課題 1
古川未鈴さんのインタビューによると、古川さんの生まれはどこですか?
課題 2
古川未鈴さんのインタビューを、最後の文のあとから続けて書いてください。

━━━━━ ページ ━━━━━

メンバー全員が“何かしらのオタクである”というユニークな要素を持つ、10人組の女性アイドルグループ『でんぱ組.inc』として活躍する、古川未鈴(ふるかわ・みりん)さん。可愛らしい容貌だが、専門誌で連載を持つほどのゲーム好きという一面も持ち、キャッチコピーは「歌って踊れるゲーマーアイドル」。かつては「いじめられていて、ネットゲームだけが生きがいだった」という彼女が、アイドルという天職に出合い、奮闘してきた日々を語ってもらいました。
【「アイドル」……1.偶像。 2.崇拝される人や物。 3.あこがれの的。熱狂的なファンをもつ人。(デジタル大辞泉より)】
人と話すよりも、ゲームの世界での仲間が大事だった
──さっそくですが、子どものころは、どんな子でしたか?
「香川県高松市の生まれなんですけれど、親が転勤族だったんです。生後半年で引っ越したり、小学校も3つくらい通ったりと、常に住む場所を転々としていました。でんぱ組.incの楽曲『W.W.D』(2013年発売)の歌詞(※)にもあるのですが、中高生時代は部屋に引きこもって、ゲームばかりしていたんです」
(※)《いじめられ 部屋にひきこもっていた ゲーセンだけが 私の居場所だった》(『W.W.D』の歌詞より引用)
──引きこもりからアイドルになられたのは意外です。タイプが違う感じがしますが……。
「アイドルを目指したのは、いじめがきっかけだったんです。小学校のころから、テレビ番組でモーニング娘。やSPEEDを見て、キラキラしている存在に憧れていました。あるとき、私もテレビに出る側の人間になれば、いじめてくる人たちを“ぎゃふん”と言わせることができるんじゃないかなって思ったんです。そこから、アイドルになりたいって思い始めました」
──『W.W.D』の歌詞にもありますが、動機はある意味“マイナスからのスタート”だったのですね。
「はい。誰かに元気を与えたいとか、勇気を与えたいっていうスタートじゃなくて(笑)、復讐心から始まっているんですよ。そこから、いろいろとオーディションを受けました。でも、モーニング娘。もAKB48も全部、書類落ち。“アイドルに向いていないのかも……”という挫折を味わいました。そこでゲームにハマって、引きこもりになったんです」
──どのようなゲームにハマったのですか。
「コンシューマーゲーム(家庭用ゲーム)も好きなのですが、MMO(Massively Multiplayer Online Role-Playing Gameの略。大多数のプレイヤーが同時に参加できるオンラインゲーム)と呼ばれるネットゲームの世界にのめりこんでいて、“私は、おばあちゃんになってもこの世界のなかにいたい”って思っていたくらい。人と話すよりも、ゲーム内のチャットでコミュニケーションを取るほうが好きで、本当にここに骨をうずめる気持ちでやっていました」
──ネットゲームの世界だと、どんな時間につないでも、だいたい誰かいますからね。
「そうなんです。いつつないでも知り合いがいて、たわいもない会話ができる。年齢も性別も職業の枠も超えた居心地のよさがあったので、学校の友達よりも、ゲームのコミュニティのほうが大事でしたね」

━━━━━ データ部分 ━━━━━

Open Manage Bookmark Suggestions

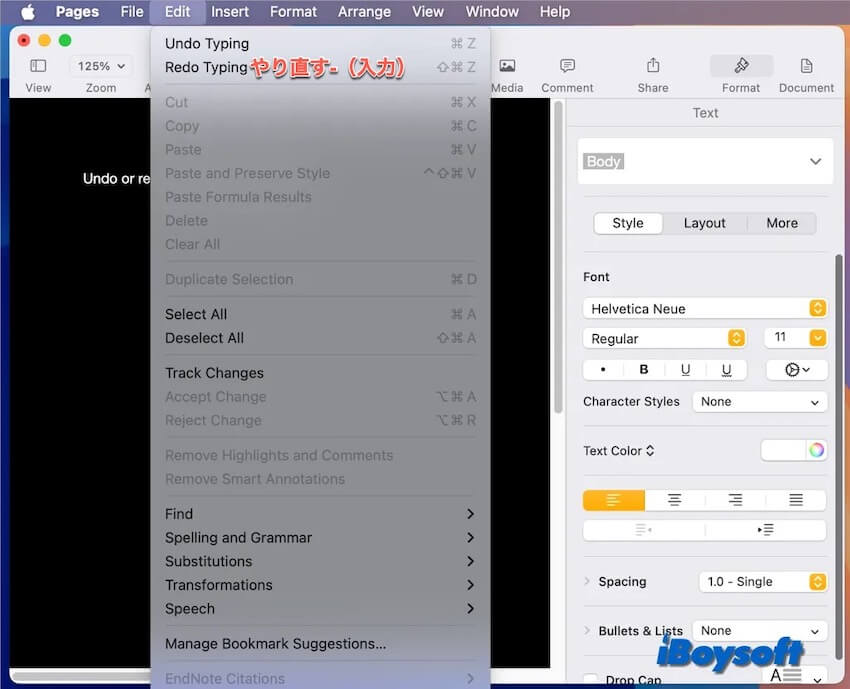pos(275,644)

━━━━━

回答 1
香川県高松市です。

回答 2
──ゲームの世界に没頭しているところから、どうやってアイドルになったのですか?
「(はじめはゲームセンター目当てで)秋葉原に行って、メイド喫茶に出合ったんです。“芸能人になれないのなら、メイドから始めよう”って思って、そこで働くようになりました」
“古川未鈴”の誕生。メイド喫茶の店員から念願のアイドルへ
──接客業は嫌ではなかったですか?
「このころから“未鈴”を名乗り始めたのですが、本名ではなく、“未鈴ちゃん”として人と接することが不思議と楽しかったんです。私が話しかけることで、お客さんに喜んでもらえるといううれしさも覚えました」
──メイド喫茶は、自分に合っていたと思いますか?
「はい。毎日違うことが起きるので、なんて面白いんだろうって感じていました。あと、人が喜んでいるところを目の前で見られることもうれしかった。メイド喫茶を経験すると、おもてなしの心がより強くなるんじゃないかなって思いますね」
──そこから、でんぱ組.inc結成のきっかけとなるライブ&バー『秋葉原ディアステージ』(以下、ディアステ)で働き始めたきっかけは何でしたか?
「ちょうど秋葉原に萌え文化が広がり始めたころで、“少しでも自分の名前を売りたい”という思いでディアステに入った、という感じですね。その当時はディアステのバイトだった、もふくちゃん(福嶋麻衣子・でんぱ組.incの現プロデューサー)とは、一緒に歌って踊ったりもしました。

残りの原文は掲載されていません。